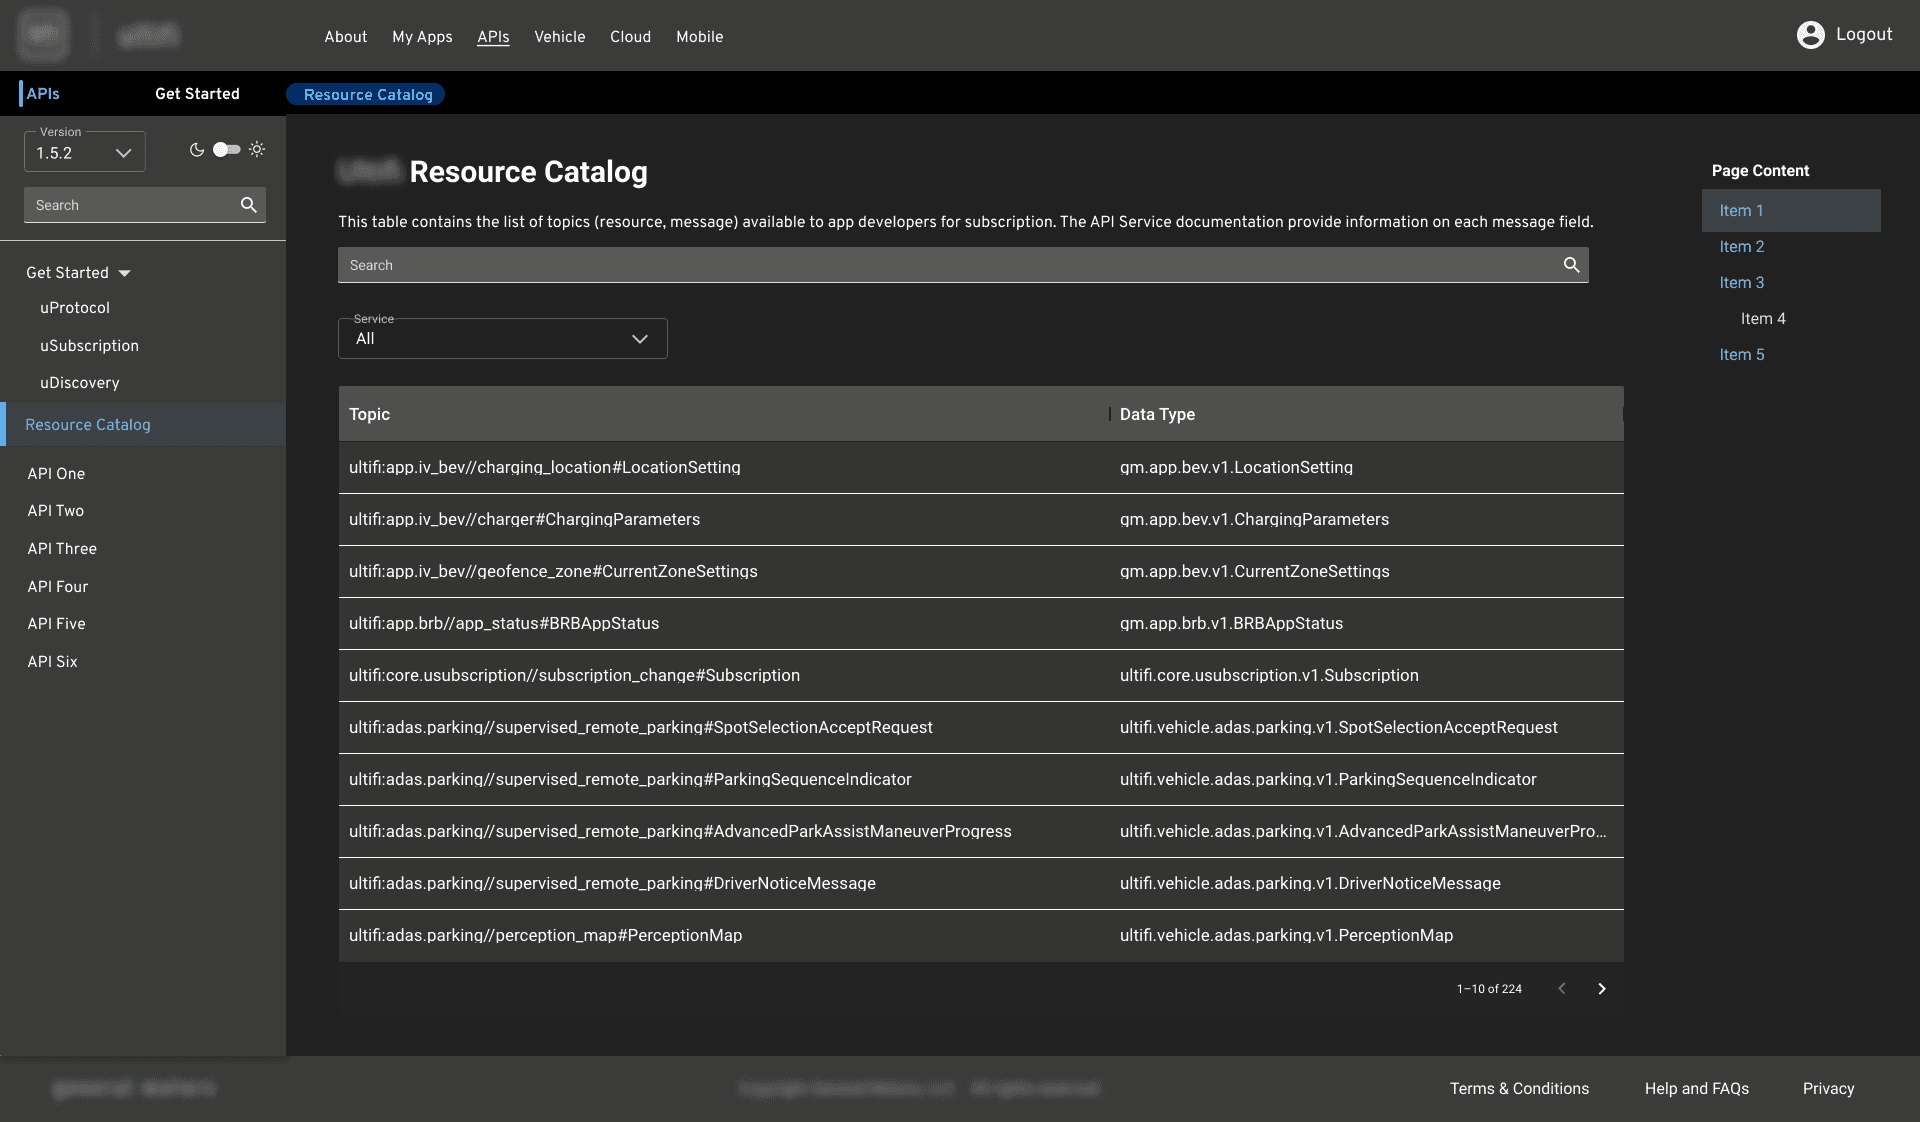Open the Vehicle menu in the top bar

point(559,37)
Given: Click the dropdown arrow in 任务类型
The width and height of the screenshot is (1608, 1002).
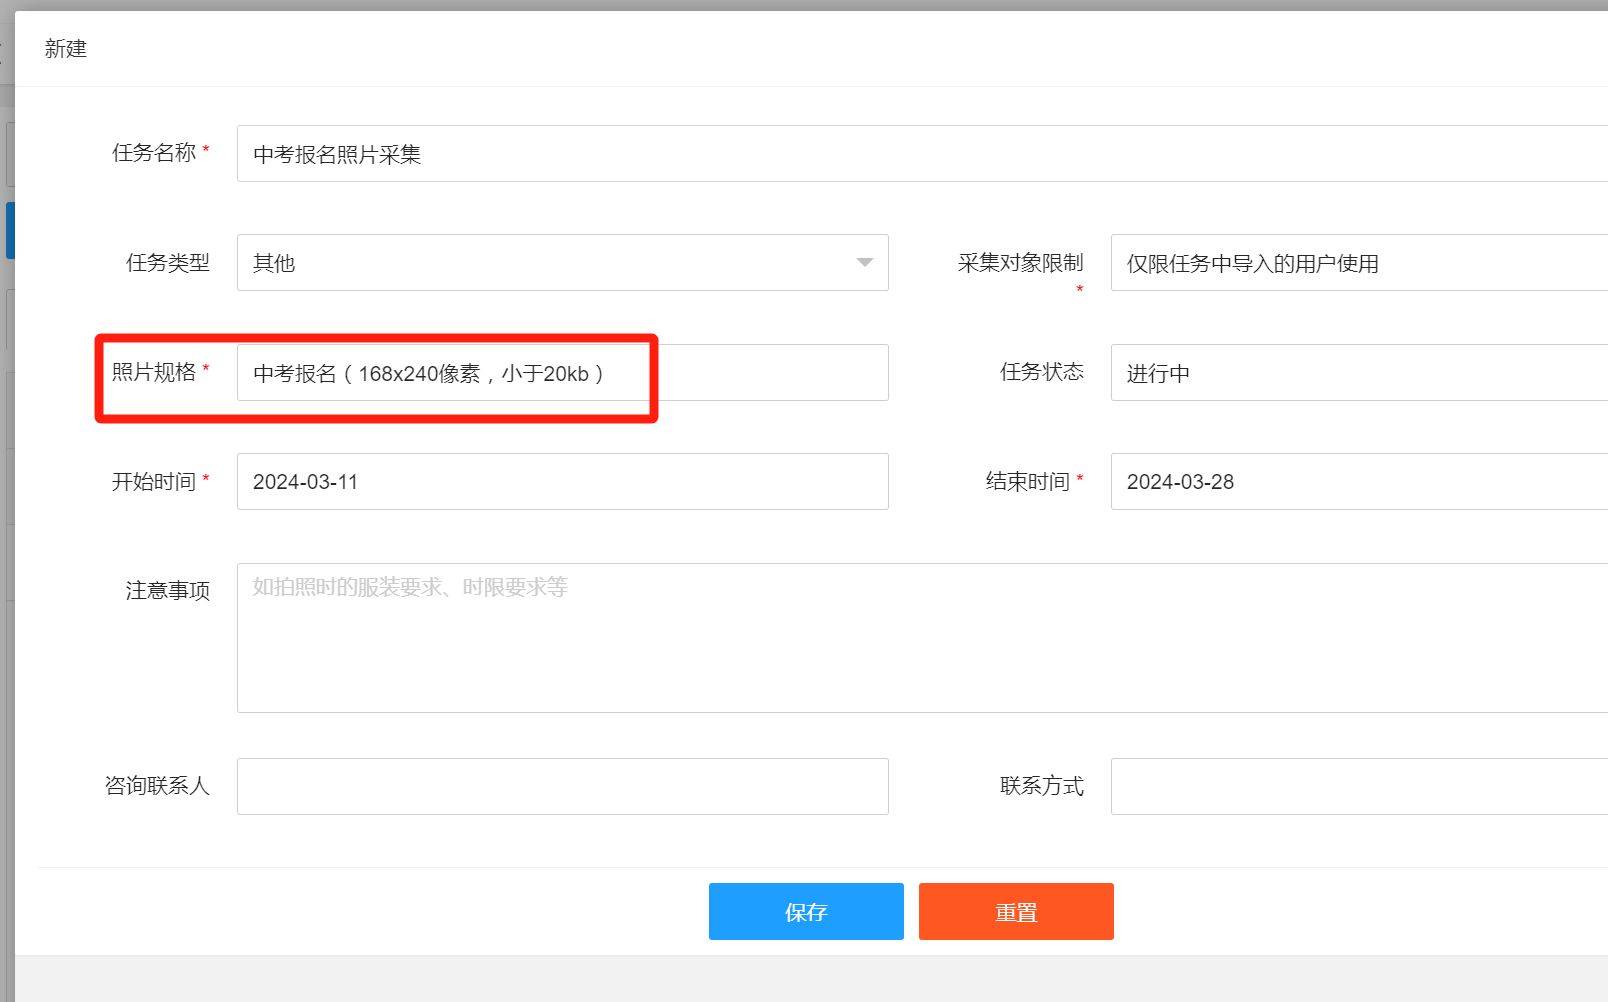Looking at the screenshot, I should (x=864, y=263).
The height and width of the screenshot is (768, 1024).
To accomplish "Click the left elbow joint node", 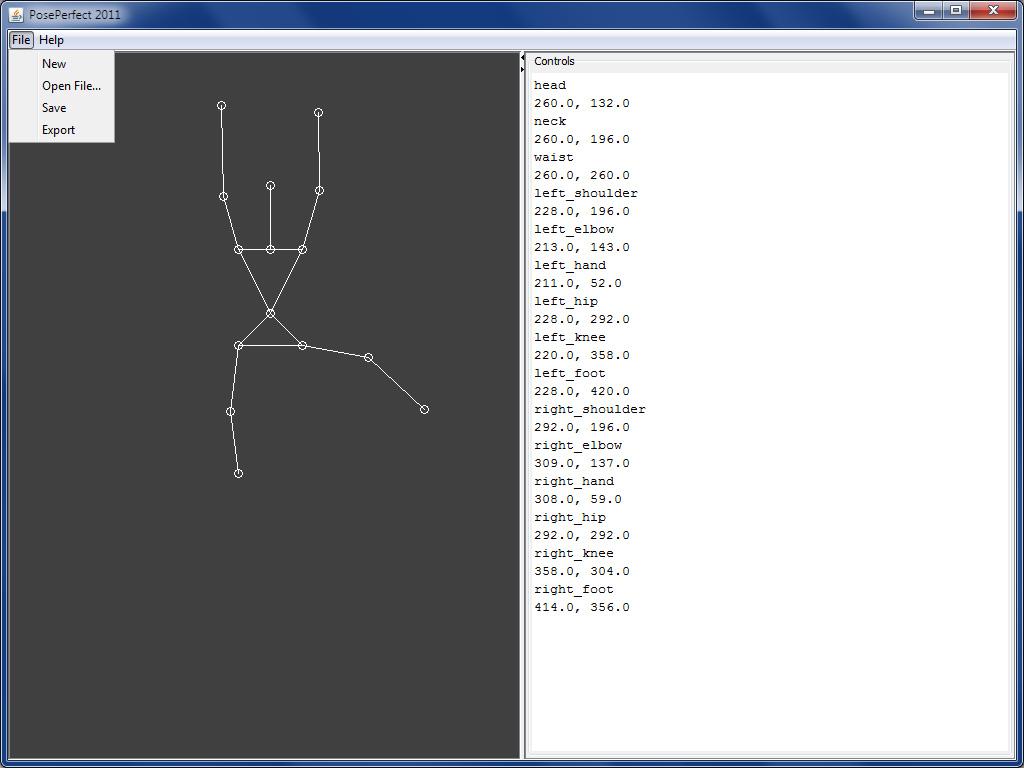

++++

Transcribe every one of the records above character for character, leaving out the pictures.

Open the Vehicle menu in the top bar

point(559,37)
Given: Click the dropdown arrow in 任务类型
The width and height of the screenshot is (1608, 1002).
Looking at the screenshot, I should (x=864, y=263).
The height and width of the screenshot is (768, 1024).
To accomplish "Click the left elbow joint node", 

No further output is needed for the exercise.